2.Meletakkan dasar-dasar untuk mengadakan kesatuan dan kesederhanaan dalam hukum pertanahan 3.Meletakkan dasar untuk memberikan kepastian hukum mengenai hak-hak atas tanah bagi rakyat. ANALISIS Tanah merupakan kebutuhan hidup manusia yang sangat mendasar. Manusia hidup serta melakukan aktivitas di atas tanah sehingga setiap saat manusia selalu berhubungan dengan tanah dapat dikatakan hampir semua kegiatan hidup manusia baik secara langsung maupun tidak langsung selalu memerlukan tanah. Pun pada saat manusia meninggal dunia masih memerlukan tanah untuk penguburannya Begitu pentingnya tanah bagi kehidupan manusia, maka setiap orang akan selalu berusaha memiliki dan menguasainya. Dengan adanya hal tersebut maka dapat menimbulkan suatu sengketa tanah di dalam masvarakat. Sengketa tersebut timbul akibat adanya perjanjian antara 2 pihak atau lebih yang salah 1 pihak melakukan wanprestasi. Tanah mempunyai peranan yang besar dalam dinamika pembangunan, maka didalam UndangUndang Dasar 1945 pasal 33 ayat 3 disebutkan bahwa Bumi dan air dan kekayaan alam yang terkandung didalamnya dikuasai oleh negara dan dipergunakan untuk sebesar-besar kemakmuran rakyat .Ketentuan mengenai tanah juga dapat kita lihat dalam Undang-Undang Republik Indonesia Nomor 5 Tahun 1960 tentang Peraturan Dasar Pokok-Pokok Agraria atau yang biasa kita sebut dengan UUPA. Timbulnya sengketa hukum yang bermula dari pengaduan sesuatu pihak (orang/badan) yang berisi keberatan-keberatan dan tuntutan hak atas tanah, baik terhadap status tanah, prioritas, maupun kepemilikannya dengan harapan dapat memperoleh penyelesaian secara administrasi sesuai dengan ketentuan yang berlaku. Mencuatnya kasus-kasus sengketa tanah di Indonesia beberapa waktu terakhir seakan kembali menegaskan kenyataan bahwa selama 62 tahun Indonesia merdeka, negara masih belum bisa memberikan jaminan hak atas tanah kepada rakyatnya. Undang-Undang Nomor 5 Tahun 1960 tentang Undang-Undang Pokok Agraria (UU PA) baru sebatas menandai dimulainya era baru kepemilikan tanah yang awalnya bersifat komunal berkembang menjadi kepemilikan individual.

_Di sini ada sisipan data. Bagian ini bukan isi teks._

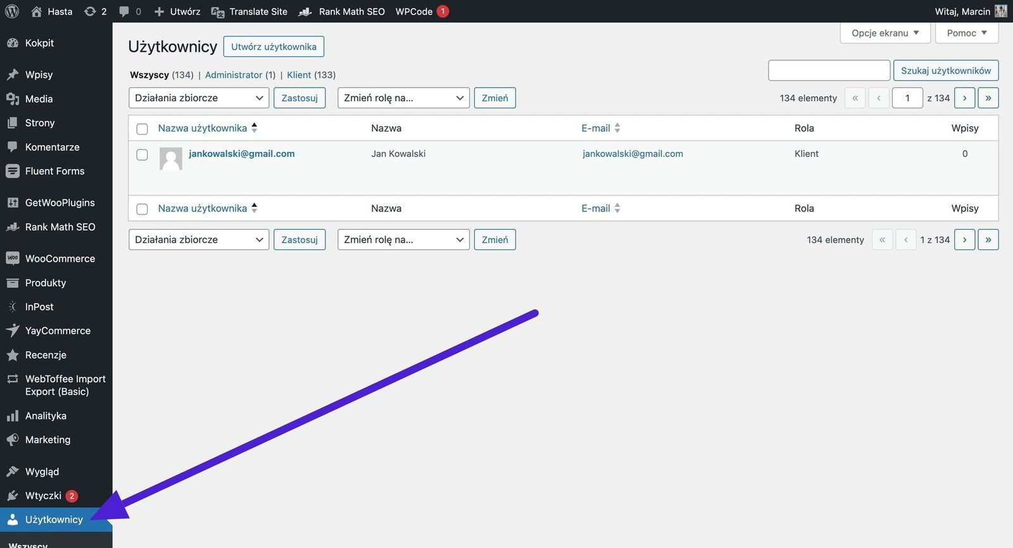Toggle the select-all checkbox in table header
1013x548 pixels.
coord(142,129)
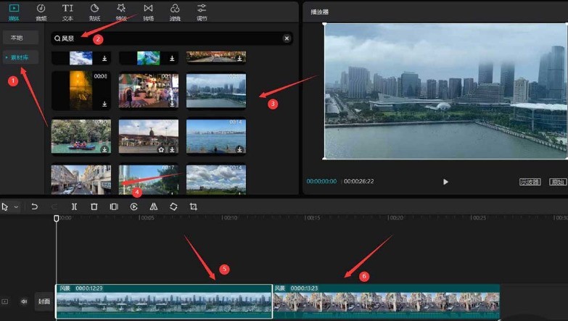Click the mirror flip icon in timeline toolbar
The image size is (568, 321).
(153, 207)
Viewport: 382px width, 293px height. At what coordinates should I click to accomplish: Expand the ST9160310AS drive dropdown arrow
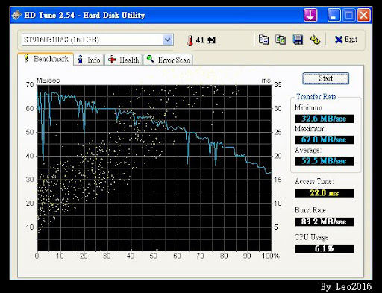click(x=168, y=40)

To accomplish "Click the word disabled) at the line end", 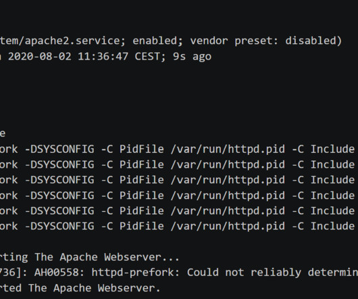I will [x=313, y=41].

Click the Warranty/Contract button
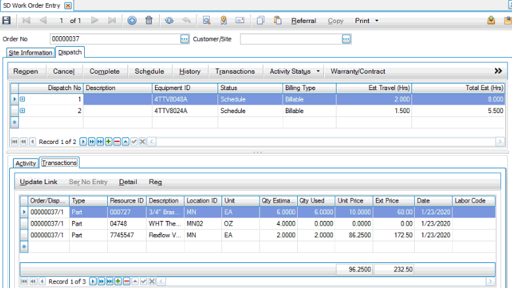(x=358, y=71)
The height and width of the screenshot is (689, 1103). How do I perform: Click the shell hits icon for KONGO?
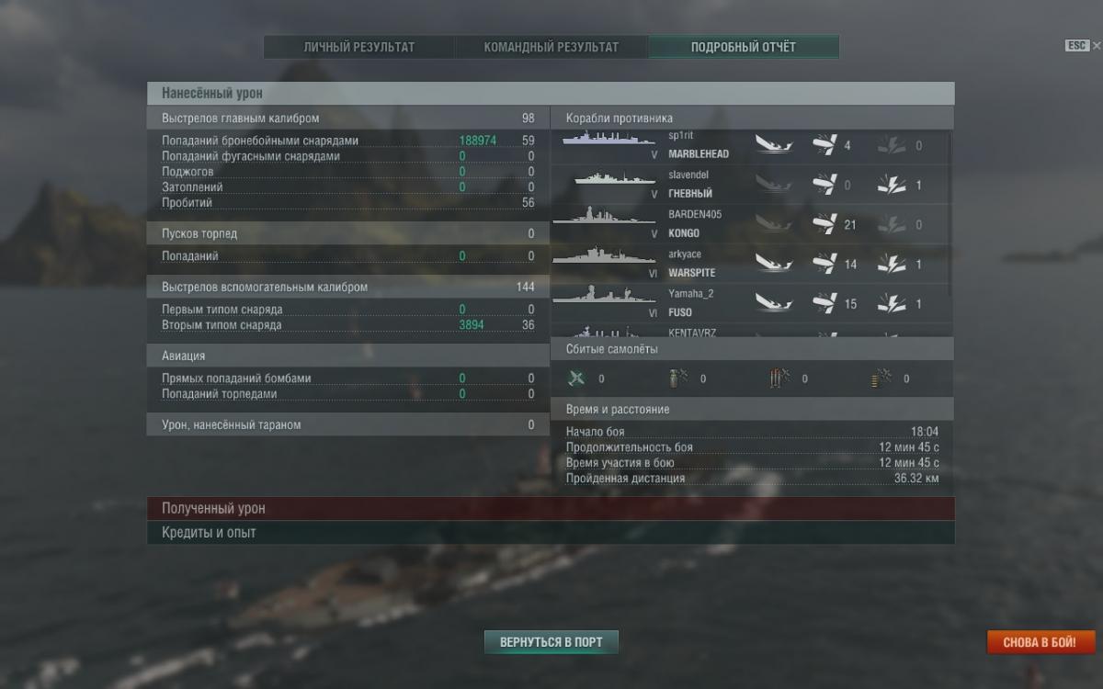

Terkait dengan banyak mencuatnya kasus sengketa tanah ini, Kepala Badan Pertanahan Nasional (BPN) Joyo Winoto mengatakan, bahwa terdapat sedikitnya terdapat 2.810 kasus sengketa tanah skala nasional. Kasus sengketa tanah yang berjumlah 2.810 kasus itu tersebar di seluruh indonesia dalam skala besar. Yang bersekala kecil, jumlahnya lebih besar lagi. Berdasarkan tujuan pembentukan UUPA tersebut maka seharusnyalah kaidah-kaidah hukum agraria dibicarakan oleh suatu cabang ilmu hukum yang berdiri sendiri, yaitu cabang ilmu hukum agraria. Menurut Prof Suhardi, bahwa untuk dapat menjadi suatu cabang ilmu harus memenuhi persyaratan ilmiah yaitu: 1.Persyaratan obyek materiil Yaitu bumi, air, ruang angkasa dan kekayaan alam yang terkandung di dalamnya. 2.Persyaratan obyek formal Yaitu UUPA sebagai pedoman atau dasar dalam penyusunan hukum agraria nasional Berdirinya cabang ilmu hukum agraria kiranya menjadi sebuah tuntutan atau keharusan, karena: 1. Persoalan agraria mempunyai arti penting bagi bangsa dan negara agraris. 2. Dengan adanya kesatuan/kebulatan, akan memudahkan bagi semua pihak untuk mempelajarainya.Disamping masalah agraria yang mempunyai sifat religius, masalah tanah adalah soal masyarakat bukan persoalan perseorangan.